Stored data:
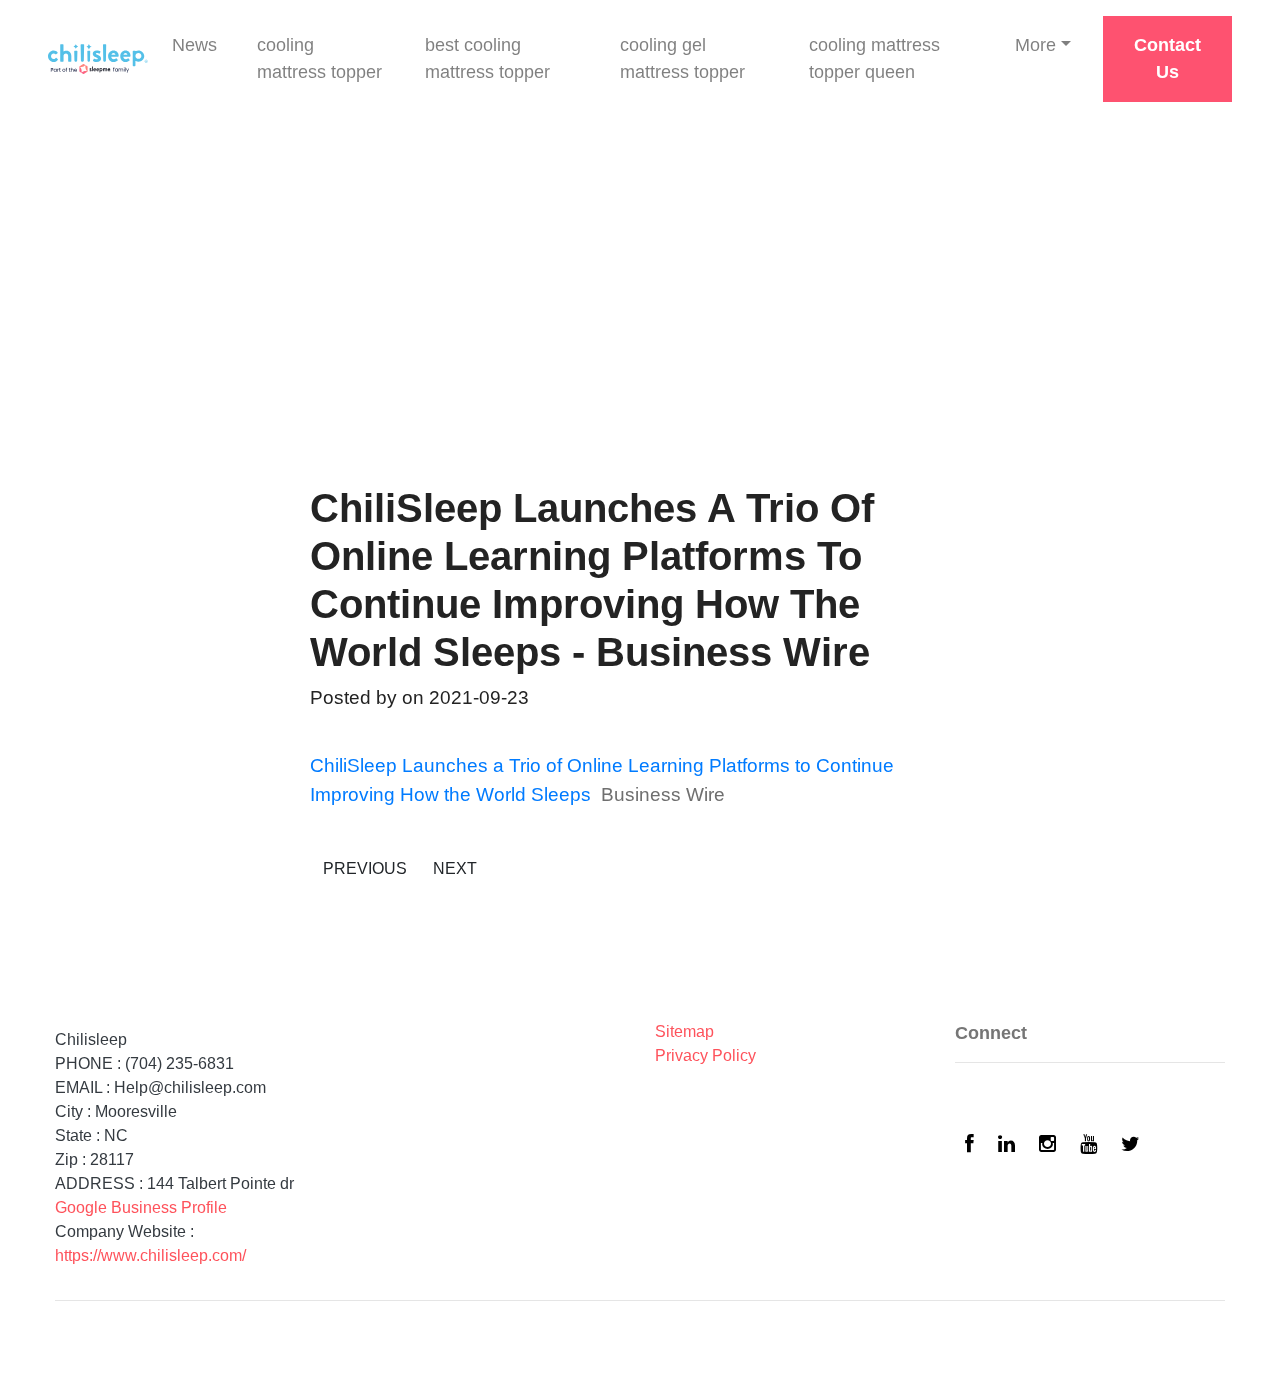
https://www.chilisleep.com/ (150, 1255)
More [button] (1035, 45)
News (194, 45)
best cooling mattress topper (487, 58)
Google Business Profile (141, 1207)
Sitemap (684, 1031)
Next (455, 868)
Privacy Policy (705, 1055)
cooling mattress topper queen (874, 58)
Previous (365, 868)
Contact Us (1167, 58)
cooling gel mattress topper (682, 58)
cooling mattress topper (319, 58)
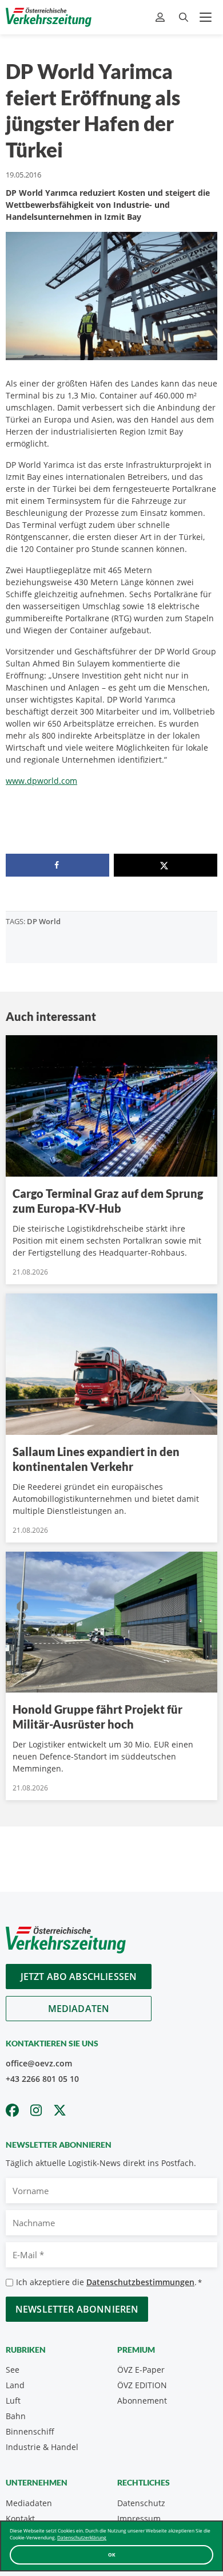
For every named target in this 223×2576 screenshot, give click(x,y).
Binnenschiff (30, 2431)
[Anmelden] (161, 17)
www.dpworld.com (41, 780)
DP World (44, 921)
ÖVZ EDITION (142, 2385)
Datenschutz (141, 2503)
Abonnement (142, 2400)
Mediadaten (79, 2008)
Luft (13, 2400)
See (12, 2369)
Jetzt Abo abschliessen (79, 1976)
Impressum (139, 2518)
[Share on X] (165, 865)
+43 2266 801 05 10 (42, 2078)
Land (15, 2385)
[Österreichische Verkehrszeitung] (48, 17)
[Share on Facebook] (57, 865)
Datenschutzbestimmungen (140, 2282)
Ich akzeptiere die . (109, 2282)
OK (112, 2554)
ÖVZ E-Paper (141, 2369)
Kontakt (20, 2518)
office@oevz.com (39, 2063)
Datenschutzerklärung (81, 2537)
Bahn (16, 2416)
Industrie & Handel (42, 2446)
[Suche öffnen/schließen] (183, 17)
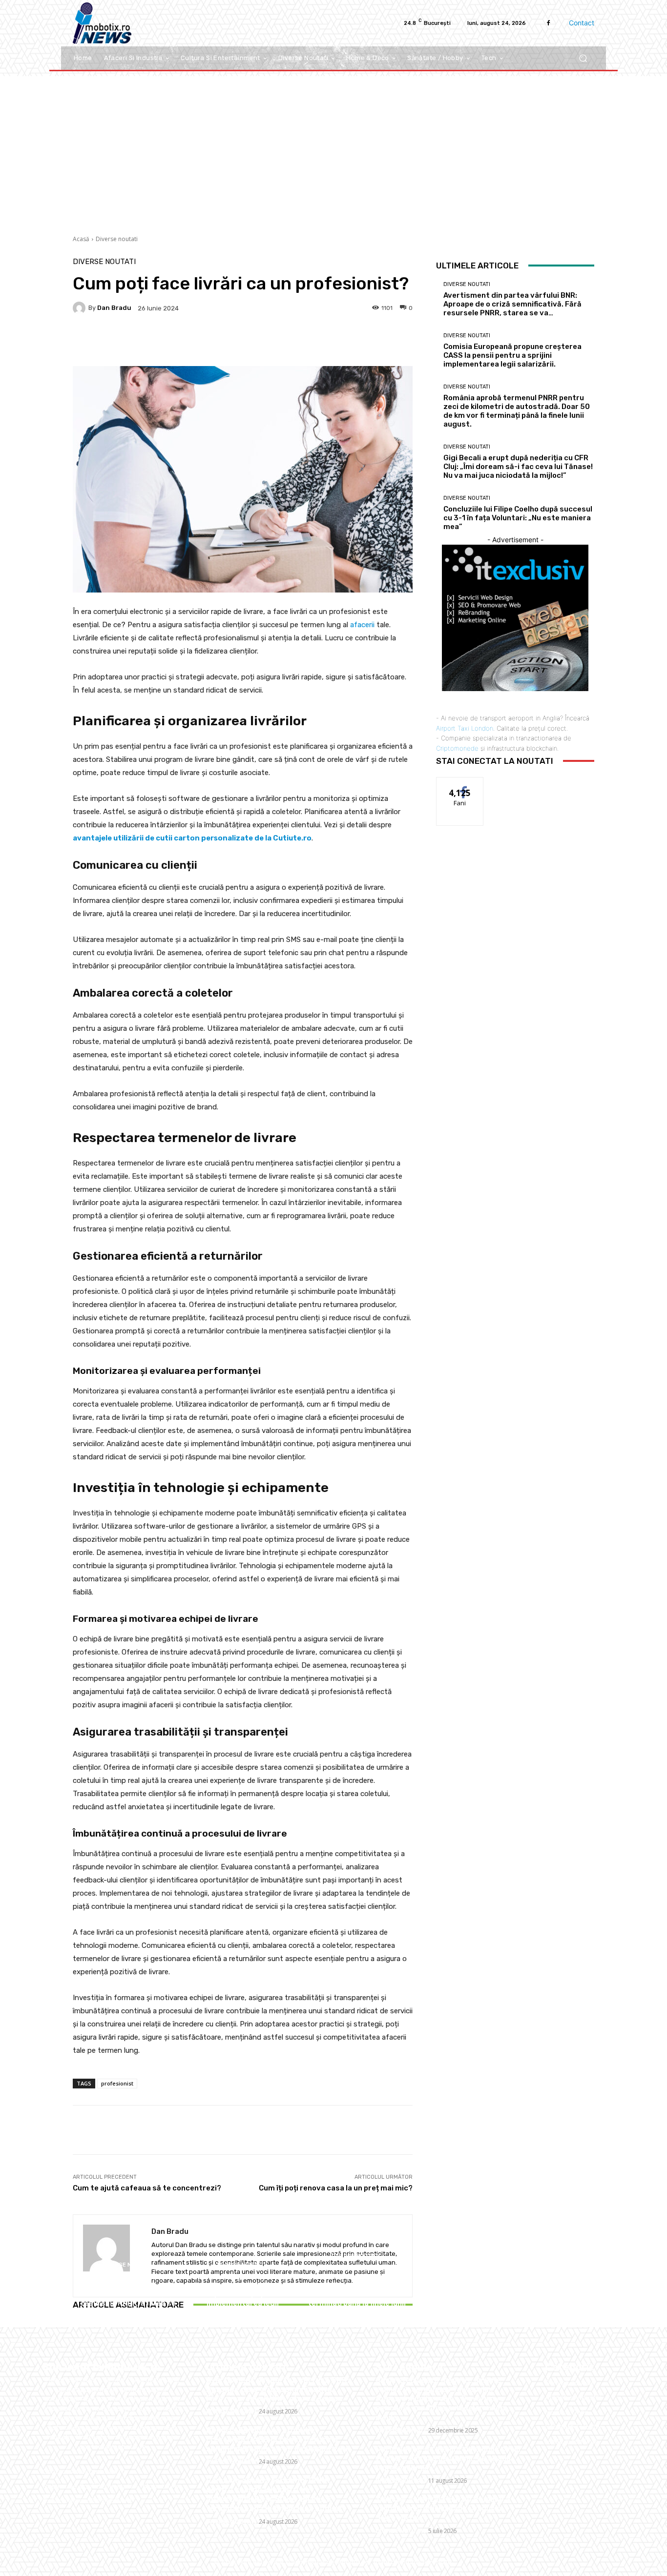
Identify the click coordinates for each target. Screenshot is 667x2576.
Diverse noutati (117, 239)
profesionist (117, 2083)
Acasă (81, 239)
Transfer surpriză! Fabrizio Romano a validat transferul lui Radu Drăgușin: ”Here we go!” (442, 2508)
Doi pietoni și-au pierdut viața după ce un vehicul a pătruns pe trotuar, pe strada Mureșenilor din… (448, 2458)
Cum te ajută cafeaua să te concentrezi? (147, 2188)
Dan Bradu (114, 308)
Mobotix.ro (352, 2562)
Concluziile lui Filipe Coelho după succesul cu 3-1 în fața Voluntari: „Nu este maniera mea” (517, 518)
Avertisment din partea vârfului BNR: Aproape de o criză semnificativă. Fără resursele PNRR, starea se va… (128, 2294)
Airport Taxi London (464, 728)
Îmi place (460, 784)
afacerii (362, 624)
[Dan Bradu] (80, 308)
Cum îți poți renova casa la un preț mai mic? (336, 2188)
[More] (337, 341)
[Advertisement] (333, 149)
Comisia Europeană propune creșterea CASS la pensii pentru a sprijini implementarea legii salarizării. (242, 2294)
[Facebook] (548, 23)
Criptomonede (457, 748)
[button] (582, 57)
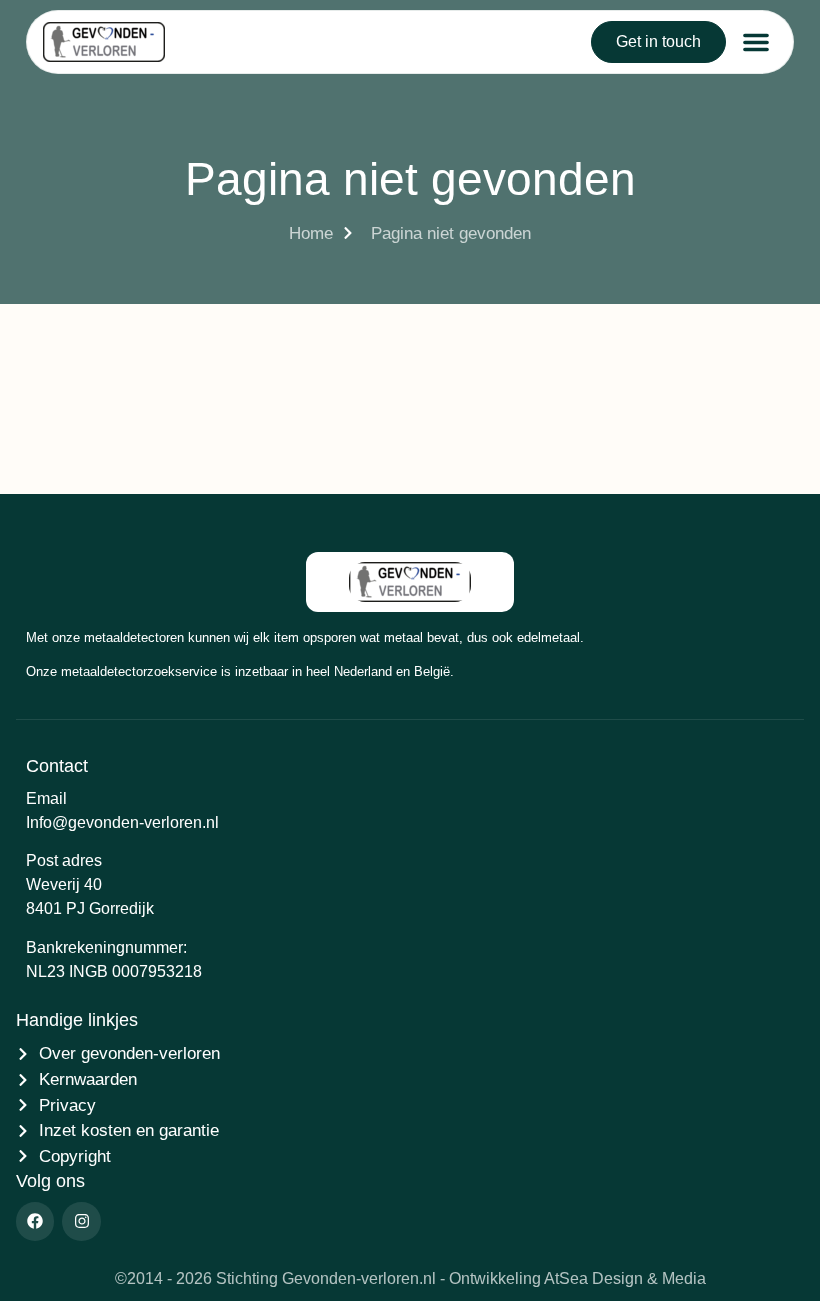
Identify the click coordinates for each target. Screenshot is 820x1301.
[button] (756, 42)
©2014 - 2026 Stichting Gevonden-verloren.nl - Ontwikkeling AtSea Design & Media (410, 1278)
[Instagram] (81, 1221)
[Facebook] (35, 1221)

_Problem description_
Could you write out exactly the lines of the data above that run from the one holding "Privacy Policy (705, 1055)" to the one holding "[Dan Bradu] (80, 308)", with both ends in and all pictures out?

_Your solution_
Privacy Policy (705, 1055)
cooling mattress topper queen (874, 58)
Previous (365, 868)
Contact Us (1167, 58)
cooling gel mattress topper (682, 58)
cooling mattress topper (319, 58)
For every named target in this 223×2576 screenshot, give click(x,y).
Binnenschiff (30, 2431)
[Anmelden] (161, 17)
www.dpworld.com (41, 780)
DP World (44, 921)
ÖVZ EDITION (142, 2385)
Datenschutz (141, 2503)
Abonnement (142, 2400)
Mediadaten (79, 2008)
Luft (13, 2400)
See (12, 2369)
Jetzt Abo abschliessen (79, 1976)
Impressum (139, 2518)
[Share on X] (165, 865)
+43 2266 801 05 10 (42, 2078)
Land (15, 2385)
[Österreichische Verkehrszeitung] (48, 17)
[Share on Facebook] (57, 865)
Datenschutzbestimmungen (140, 2282)
Ich akzeptiere die . (109, 2282)
OK (112, 2554)
ÖVZ E-Paper (141, 2369)
Kontakt (20, 2518)
office@oevz.com (39, 2063)
Datenschutzerklärung (81, 2537)
Bahn (16, 2416)
Industrie & Handel (42, 2446)
[Suche öffnen/schließen] (183, 17)
Identify the click coordinates for each target. Screenshot is 667x2576.
Diverse noutati (117, 239)
profesionist (117, 2083)
Acasă (81, 239)
Transfer surpriză! Fabrizio Romano a validat transferul lui Radu Drăgușin: ”Here we go!” (442, 2508)
Doi pietoni și-au pierdut viața după ce un vehicul a pătruns pe trotuar, pe strada Mureșenilor din… (448, 2458)
Cum te ajută cafeaua să te concentrezi? (147, 2188)
Dan Bradu (114, 308)
Mobotix.ro (352, 2562)
Concluziile lui Filipe Coelho după succesul cu 3-1 în fața Voluntari: „Nu este maniera mea” (517, 518)
Avertisment din partea vârfului BNR: Aproape de o criză semnificativă. Fără resursele PNRR, starea se va… (128, 2294)
Airport Taxi London (464, 728)
Îmi place (460, 784)
afacerii (362, 624)
[Dan Bradu] (80, 308)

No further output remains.